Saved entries
-- Opening Marker --

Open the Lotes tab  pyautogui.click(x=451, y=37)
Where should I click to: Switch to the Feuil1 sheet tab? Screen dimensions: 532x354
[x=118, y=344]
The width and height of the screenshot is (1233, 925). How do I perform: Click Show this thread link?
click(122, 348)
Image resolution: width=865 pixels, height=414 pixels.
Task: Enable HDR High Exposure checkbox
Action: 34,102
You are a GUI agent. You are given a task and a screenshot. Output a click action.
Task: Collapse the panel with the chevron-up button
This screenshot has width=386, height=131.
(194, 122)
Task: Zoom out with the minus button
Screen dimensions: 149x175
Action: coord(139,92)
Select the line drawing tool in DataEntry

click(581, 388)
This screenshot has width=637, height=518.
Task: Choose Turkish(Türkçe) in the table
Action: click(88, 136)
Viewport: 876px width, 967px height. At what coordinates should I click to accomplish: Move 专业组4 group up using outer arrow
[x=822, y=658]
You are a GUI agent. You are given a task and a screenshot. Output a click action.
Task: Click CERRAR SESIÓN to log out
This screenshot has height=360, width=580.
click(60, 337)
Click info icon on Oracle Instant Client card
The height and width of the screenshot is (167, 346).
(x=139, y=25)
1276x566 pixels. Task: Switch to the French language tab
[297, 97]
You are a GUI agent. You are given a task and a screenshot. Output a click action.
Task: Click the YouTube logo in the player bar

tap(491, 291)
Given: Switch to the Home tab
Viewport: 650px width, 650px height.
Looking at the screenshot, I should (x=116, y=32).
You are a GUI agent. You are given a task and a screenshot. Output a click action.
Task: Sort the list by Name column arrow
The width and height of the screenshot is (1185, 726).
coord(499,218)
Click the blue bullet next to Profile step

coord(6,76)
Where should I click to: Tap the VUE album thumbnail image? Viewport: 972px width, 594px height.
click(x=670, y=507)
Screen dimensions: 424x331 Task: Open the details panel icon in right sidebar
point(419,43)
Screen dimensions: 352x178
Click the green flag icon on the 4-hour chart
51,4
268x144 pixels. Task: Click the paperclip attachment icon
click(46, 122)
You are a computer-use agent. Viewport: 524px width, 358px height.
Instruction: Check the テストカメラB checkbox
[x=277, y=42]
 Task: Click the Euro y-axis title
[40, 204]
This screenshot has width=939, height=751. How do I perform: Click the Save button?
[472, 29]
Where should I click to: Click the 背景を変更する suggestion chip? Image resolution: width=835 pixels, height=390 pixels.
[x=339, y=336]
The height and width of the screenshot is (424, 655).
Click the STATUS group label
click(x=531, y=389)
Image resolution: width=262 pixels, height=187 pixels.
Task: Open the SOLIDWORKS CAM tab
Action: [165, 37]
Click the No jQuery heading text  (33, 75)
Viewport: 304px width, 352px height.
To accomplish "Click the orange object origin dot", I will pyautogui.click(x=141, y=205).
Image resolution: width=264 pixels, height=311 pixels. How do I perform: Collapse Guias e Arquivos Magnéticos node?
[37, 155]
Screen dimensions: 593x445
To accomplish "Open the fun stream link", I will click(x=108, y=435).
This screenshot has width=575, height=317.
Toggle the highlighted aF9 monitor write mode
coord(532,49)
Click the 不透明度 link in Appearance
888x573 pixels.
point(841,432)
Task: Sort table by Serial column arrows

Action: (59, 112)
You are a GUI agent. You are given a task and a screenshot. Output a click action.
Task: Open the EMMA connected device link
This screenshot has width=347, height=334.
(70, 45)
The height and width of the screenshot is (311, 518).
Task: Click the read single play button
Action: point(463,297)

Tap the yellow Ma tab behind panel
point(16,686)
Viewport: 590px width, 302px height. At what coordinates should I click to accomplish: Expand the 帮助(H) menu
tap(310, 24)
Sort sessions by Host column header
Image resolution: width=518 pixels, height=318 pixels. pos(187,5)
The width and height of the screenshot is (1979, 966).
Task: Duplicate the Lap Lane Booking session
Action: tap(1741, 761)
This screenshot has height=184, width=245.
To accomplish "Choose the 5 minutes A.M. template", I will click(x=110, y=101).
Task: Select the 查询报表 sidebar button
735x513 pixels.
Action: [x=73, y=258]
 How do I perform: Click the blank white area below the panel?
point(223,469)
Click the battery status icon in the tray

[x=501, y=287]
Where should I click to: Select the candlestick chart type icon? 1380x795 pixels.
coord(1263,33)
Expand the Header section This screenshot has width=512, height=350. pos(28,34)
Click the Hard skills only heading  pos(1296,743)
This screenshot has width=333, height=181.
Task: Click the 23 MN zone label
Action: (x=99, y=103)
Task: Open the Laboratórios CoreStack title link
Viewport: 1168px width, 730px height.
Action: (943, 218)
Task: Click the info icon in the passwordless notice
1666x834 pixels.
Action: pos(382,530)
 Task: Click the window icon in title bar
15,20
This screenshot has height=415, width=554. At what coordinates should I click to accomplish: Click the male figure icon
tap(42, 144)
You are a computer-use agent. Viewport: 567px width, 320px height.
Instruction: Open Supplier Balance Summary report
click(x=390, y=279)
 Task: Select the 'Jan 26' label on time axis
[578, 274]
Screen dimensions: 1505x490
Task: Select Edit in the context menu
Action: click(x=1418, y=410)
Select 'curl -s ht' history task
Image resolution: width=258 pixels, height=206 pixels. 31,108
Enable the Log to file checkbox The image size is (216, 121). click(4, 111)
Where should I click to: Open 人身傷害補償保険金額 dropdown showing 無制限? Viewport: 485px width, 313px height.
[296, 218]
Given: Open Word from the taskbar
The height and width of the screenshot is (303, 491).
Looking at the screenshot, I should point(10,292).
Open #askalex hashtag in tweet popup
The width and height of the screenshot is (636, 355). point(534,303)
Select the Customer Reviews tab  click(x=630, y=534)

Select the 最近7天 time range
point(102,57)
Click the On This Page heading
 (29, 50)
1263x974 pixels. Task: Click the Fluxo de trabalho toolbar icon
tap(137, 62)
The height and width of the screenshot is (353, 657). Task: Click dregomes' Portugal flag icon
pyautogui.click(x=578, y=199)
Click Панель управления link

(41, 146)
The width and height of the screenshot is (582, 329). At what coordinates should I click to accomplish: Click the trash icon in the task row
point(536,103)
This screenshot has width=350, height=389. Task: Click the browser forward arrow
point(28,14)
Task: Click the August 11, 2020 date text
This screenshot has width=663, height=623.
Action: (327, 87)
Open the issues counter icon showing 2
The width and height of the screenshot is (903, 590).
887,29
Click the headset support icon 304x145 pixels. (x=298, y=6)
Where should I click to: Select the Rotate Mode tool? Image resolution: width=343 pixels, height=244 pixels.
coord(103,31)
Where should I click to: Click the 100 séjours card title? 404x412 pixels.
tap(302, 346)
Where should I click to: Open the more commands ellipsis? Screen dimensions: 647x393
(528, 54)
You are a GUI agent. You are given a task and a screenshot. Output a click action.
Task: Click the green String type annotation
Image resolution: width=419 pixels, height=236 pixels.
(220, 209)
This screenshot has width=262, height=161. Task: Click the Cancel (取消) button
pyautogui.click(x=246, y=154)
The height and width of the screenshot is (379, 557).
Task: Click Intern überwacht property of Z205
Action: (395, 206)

-- Closing Marker --

EXERCISE BRIEF |
Set down all of the lines above without altering a word.

ANSWER |
Open the Lotes tab  pyautogui.click(x=451, y=37)
Where should I click to: Switch to the Feuil1 sheet tab? Screen dimensions: 532x354
[x=118, y=344]
The width and height of the screenshot is (1233, 925). How do I perform: Click Show this thread link?
click(122, 348)
Image resolution: width=865 pixels, height=414 pixels.
Task: Enable HDR High Exposure checkbox
Action: 34,102
You are a GUI agent. You are given a task and a screenshot. Output a click action.
Task: Collapse the panel with the chevron-up button
This screenshot has width=386, height=131.
(194, 122)
Task: Zoom out with the minus button
Screen dimensions: 149x175
Action: coord(139,92)
Select the line drawing tool in DataEntry

click(581, 388)
This screenshot has width=637, height=518.
Task: Choose Turkish(Türkçe) in the table
Action: click(88, 136)
Viewport: 876px width, 967px height. At what coordinates should I click to accomplish: Move 专业组4 group up using outer arrow
[x=822, y=658]
You are a GUI agent. You are given a task and a screenshot. Output a click action.
Task: Click CERRAR SESIÓN to log out
This screenshot has height=360, width=580.
click(60, 337)
Click info icon on Oracle Instant Client card
The height and width of the screenshot is (167, 346).
(x=139, y=25)
1276x566 pixels. Task: Switch to the French language tab
[297, 97]
You are a GUI agent. You are given a task and a screenshot. Output a click action.
Task: Click the YouTube logo in the player bar

tap(491, 291)
Given: Switch to the Home tab
Viewport: 650px width, 650px height.
Looking at the screenshot, I should (x=116, y=32).
You are a GUI agent. You are given a task and a screenshot. Output a click action.
Task: Sort the list by Name column arrow
The width and height of the screenshot is (1185, 726).
coord(499,218)
Click the blue bullet next to Profile step

coord(6,76)
Where should I click to: Tap the VUE album thumbnail image? Viewport: 972px width, 594px height.
click(x=670, y=507)
Screen dimensions: 424x331 Task: Open the details panel icon in right sidebar
point(419,43)
Screen dimensions: 352x178
Click the green flag icon on the 4-hour chart
51,4
268x144 pixels. Task: Click the paperclip attachment icon
click(46, 122)
You are a computer-use agent. Viewport: 524px width, 358px height.
Instruction: Check the テストカメラB checkbox
[x=277, y=42]
 Task: Click the Euro y-axis title
[40, 204]
This screenshot has width=939, height=751. How do I perform: Click the Save button?
[472, 29]
Where should I click to: Click the 背景を変更する suggestion chip? Image resolution: width=835 pixels, height=390 pixels.
[x=339, y=336]
The height and width of the screenshot is (424, 655).
Click the STATUS group label
click(x=531, y=389)
Image resolution: width=262 pixels, height=187 pixels.
Task: Open the SOLIDWORKS CAM tab
Action: [165, 37]
Click the No jQuery heading text  (33, 75)
Viewport: 304px width, 352px height.
To accomplish "Click the orange object origin dot", I will pyautogui.click(x=141, y=205).
Image resolution: width=264 pixels, height=311 pixels. How do I perform: Collapse Guias e Arquivos Magnéticos node?
[37, 155]
Screen dimensions: 593x445
To accomplish "Open the fun stream link", I will click(x=108, y=435).
This screenshot has width=575, height=317.
Toggle the highlighted aF9 monitor write mode
coord(532,49)
Click the 不透明度 link in Appearance
888x573 pixels.
point(841,432)
Task: Sort table by Serial column arrows

Action: (59, 112)
You are a GUI agent. You are given a task and a screenshot. Output a click action.
Task: Open the EMMA connected device link
This screenshot has width=347, height=334.
(70, 45)
The height and width of the screenshot is (311, 518).
Task: Click the read single play button
Action: point(463,297)

Tap the yellow Ma tab behind panel
point(16,686)
Viewport: 590px width, 302px height. At what coordinates should I click to accomplish: Expand the 帮助(H) menu
tap(310, 24)
Sort sessions by Host column header
Image resolution: width=518 pixels, height=318 pixels. pos(187,5)
The width and height of the screenshot is (1979, 966).
Task: Duplicate the Lap Lane Booking session
Action: tap(1741, 761)
This screenshot has height=184, width=245.
To accomplish "Choose the 5 minutes A.M. template", I will click(x=110, y=101).
Task: Select the 查询报表 sidebar button
735x513 pixels.
Action: [x=73, y=258]
 How do I perform: Click the blank white area below the panel?
point(223,469)
Click the battery status icon in the tray

[x=501, y=287]
Where should I click to: Select the candlestick chart type icon? 1380x795 pixels.
coord(1263,33)
Expand the Header section This screenshot has width=512, height=350. pos(28,34)
Click the Hard skills only heading  pos(1296,743)
This screenshot has width=333, height=181.
Task: Click the 23 MN zone label
Action: (x=99, y=103)
Task: Open the Laboratórios CoreStack title link
Viewport: 1168px width, 730px height.
Action: (943, 218)
Task: Click the info icon in the passwordless notice
1666x834 pixels.
Action: pos(382,530)
 Task: Click the window icon in title bar
15,20
This screenshot has height=415, width=554. At what coordinates should I click to accomplish: Click the male figure icon
tap(42, 144)
You are a computer-use agent. Viewport: 567px width, 320px height.
Instruction: Open Supplier Balance Summary report
click(x=390, y=279)
 Task: Select the 'Jan 26' label on time axis
[578, 274]
Screen dimensions: 1505x490
Task: Select Edit in the context menu
Action: click(x=1418, y=410)
Select 'curl -s ht' history task
Image resolution: width=258 pixels, height=206 pixels. 31,108
Enable the Log to file checkbox The image size is (216, 121). click(4, 111)
Where should I click to: Open 人身傷害補償保険金額 dropdown showing 無制限? Viewport: 485px width, 313px height.
[296, 218]
Given: Open Word from the taskbar
The height and width of the screenshot is (303, 491).
Looking at the screenshot, I should point(10,292).
Open #askalex hashtag in tweet popup
The width and height of the screenshot is (636, 355). point(534,303)
Select the Customer Reviews tab  click(x=630, y=534)

Select the 最近7天 time range
point(102,57)
Click the On This Page heading
 (29, 50)
1263x974 pixels. Task: Click the Fluxo de trabalho toolbar icon
tap(137, 62)
The height and width of the screenshot is (353, 657). Task: Click dregomes' Portugal flag icon
pyautogui.click(x=578, y=199)
Click Панель управления link

(41, 146)
The width and height of the screenshot is (582, 329). At what coordinates should I click to accomplish: Click the trash icon in the task row
point(536,103)
This screenshot has width=350, height=389. Task: Click the browser forward arrow
point(28,14)
Task: Click the August 11, 2020 date text
This screenshot has width=663, height=623.
Action: (327, 87)
Open the issues counter icon showing 2
The width and height of the screenshot is (903, 590).
887,29
Click the headset support icon 304x145 pixels. (x=298, y=6)
Where should I click to: Select the Rotate Mode tool? Image resolution: width=343 pixels, height=244 pixels.
coord(103,31)
Where should I click to: Click the 100 séjours card title? 404x412 pixels.
tap(302, 346)
Where should I click to: Open the more commands ellipsis? Screen dimensions: 647x393
(528, 54)
You are a GUI agent. You are given a task and a screenshot. Output a click action.
Task: Click the green String type annotation
Image resolution: width=419 pixels, height=236 pixels.
(220, 209)
This screenshot has width=262, height=161. Task: Click the Cancel (取消) button
pyautogui.click(x=246, y=154)
The height and width of the screenshot is (379, 557).
Task: Click Intern überwacht property of Z205
Action: (395, 206)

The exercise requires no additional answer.